» Compiti dell'esercizio:
1. Elenca tutti gli attori nominati nella recensione di "28 Anni Dopo".
2. Rispondi alle seguenti domande sulla recensione di "28 Anni Dopo":
(a) Con quale mezzo è stato girato quasi interamente il sequel?
(b) Quanti anni ha Spike?
(c) Che cosa guardano i bambini alla TV nell'apertura del film?
3. Ripeti il passo della recensione di "28 Anni Dopo" che comincia con "L’apertura del film" e prosegue fino a "all'interno della società.".

» Testo dato:
28 anni dopo - Recensione
"28 Anni Dopo" rappresenta un ritorno a casa sotto ogni punto di vista. Per noi spettatori, significa immergersi nuovamente in quell'Inghilterra devastata dagli infetti, mentre per gli autori, Danny Boyle e Alex Garland, segna il ritorno al timone della saga che ha rivoluzionato lo zombie movie nel lontano 2002. C'è anche un chiaro ritorno alle origini formali: se il primo capitolo fu un pioniere nell'uso dei "camcorder digitali" (all'epoca visti con scetticismo), questo sequel spinge l'innovazione ancora più in là, essendo stato girato quasi interamente con degli smartphone.
Ma il ritorno non è solo formale. "28 Anni Dopo" si rivela una potente ripartenza per un genere che, da qualche anno, sembrava ormai in declino. Il film riesce a rinnovare il linguaggio di questa saga, proponendo personaggi e tematiche nuove, capaci di toccare corde profonde e viscerali. La velocità del montaggio, la sua imprevedibilità, l’intensità delle sequenze, ci gettano dentro un Regno Unito isolato, infestato e lacerato dal terrore. La lotta quotidiana per la sopravvivenza si fa palpabile, tangibile, e lo spettatore non può fare a meno di essere travolto.
L’apertura del film è disturbante: bambini che guardano i Teletubbies su una TV a tubo catodico, mentre l’infezione irrompe nel loro mondo. La fuga disperata di un ragazzino, l'orrore della trasformazione degli altri in creature assetate di sangue, ci immergono subito nel cuore del caos. Poco dopo, scopriamo che l'infezione è stata respinta da tutti i paesi europei, tranne il Regno Unito, rimasto isolato e in quarantena. È impossibile non cogliere una sottile, ma pungente, critica alla Brexit e alla politica isolazionista britannica. Garland e Boyle ci mostrano con lucidità le divergenze sociali e comportamentali che emergono in tempi di crisi, stimolando una profonda riflessione sulla divisione e sulla solidarietà all'interno della società.
Al centro della storia c’è Spike, un ragazzo di dodici anni interpretato magistralmente da Alfie Williams, che si fa portatore di un nuovo sguardo su una realtà distrutta. Spike è un giovane membro di una comunità che vive su un piccolo isolotto, poco lontano dalla “terraferma”, e la vicenda segue i suoi viaggi in un mondo che gli è estraneo. Il primo, intrapreso insieme al padre Jamie (Aaron Taylor-Johnson), si rivela un'esperienza che segna l’inizio di un conflitto interno e di un crescente attrito tra padre e figlio. Le divergenze tra loro, già palpabili, diventeranno un tema centrale, soprattutto quando Spike si troverà a dover affrontare una missione ancora più personale e urgente: la salvezza della madre (Jodie Comer), malata e apparentemente abbandonata.

» Materiale raccolto:
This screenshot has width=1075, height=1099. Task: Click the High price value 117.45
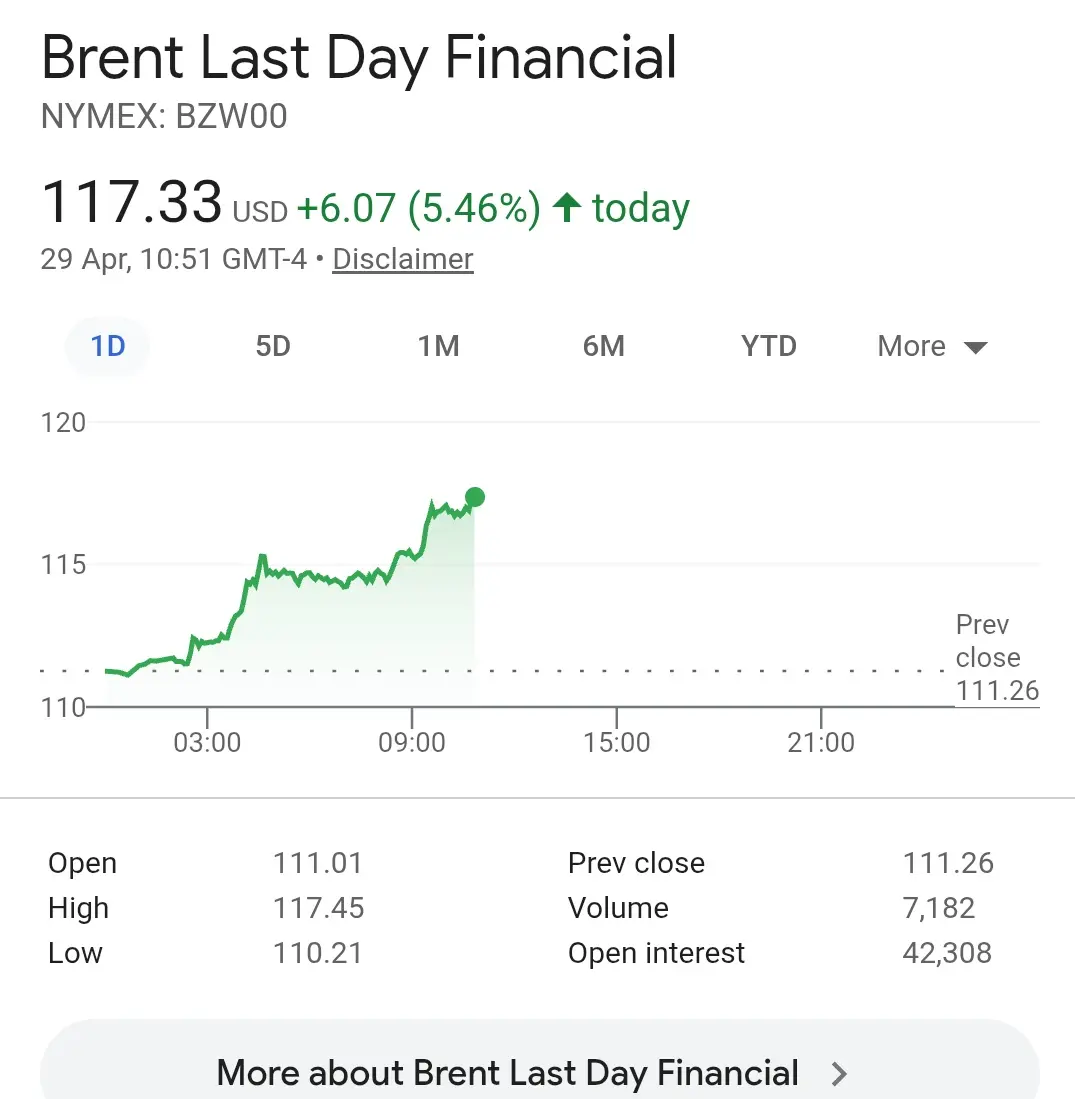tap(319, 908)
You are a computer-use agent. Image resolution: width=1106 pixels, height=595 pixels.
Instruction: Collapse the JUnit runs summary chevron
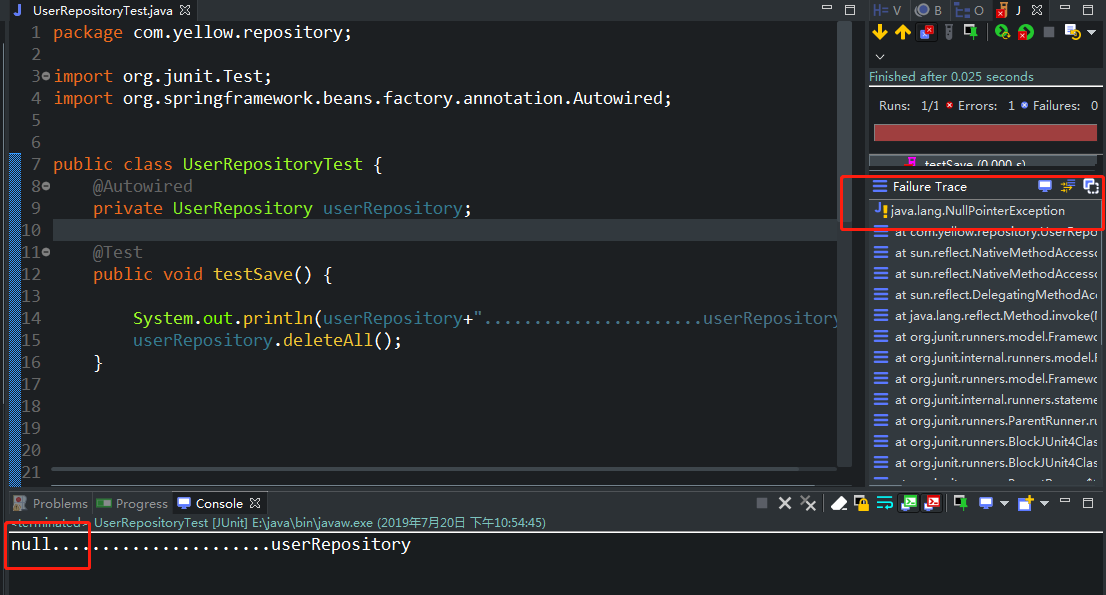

» Risposte ai compiti:
1. Alfie Williams, Aaron Taylor-Johnson, Jodie Comer

2.
(a) Con degli smartphone.
(b) Dodici anni.
(c) I Teletubbies.

3.
L’apertura del film è disturbante: bambini che guardano i Teletubbies su una TV a tubo catodico, mentre l’infezione irrompe nel loro mondo. La fuga disperata di un ragazzino, l'orrore della trasformazione degli altri in creature assetate di sangue, ci immergono subito nel cuore del caos. Poco dopo, scopriamo che l'infezione è stata respinta da tutti i paesi europei, tranne il Regno Unito, rimasto isolato e in quarantena. È impossibile non cogliere una sottile, ma pungente, critica alla Brexit e alla politica isolazionista britannica. Garland e Boyle ci mostrano con lucidità le divergenze sociali e comportamentali che emergono in tempi di crisi, stimolando una profonda riflessione sulla divisione e sulla solidarietà all'interno della società.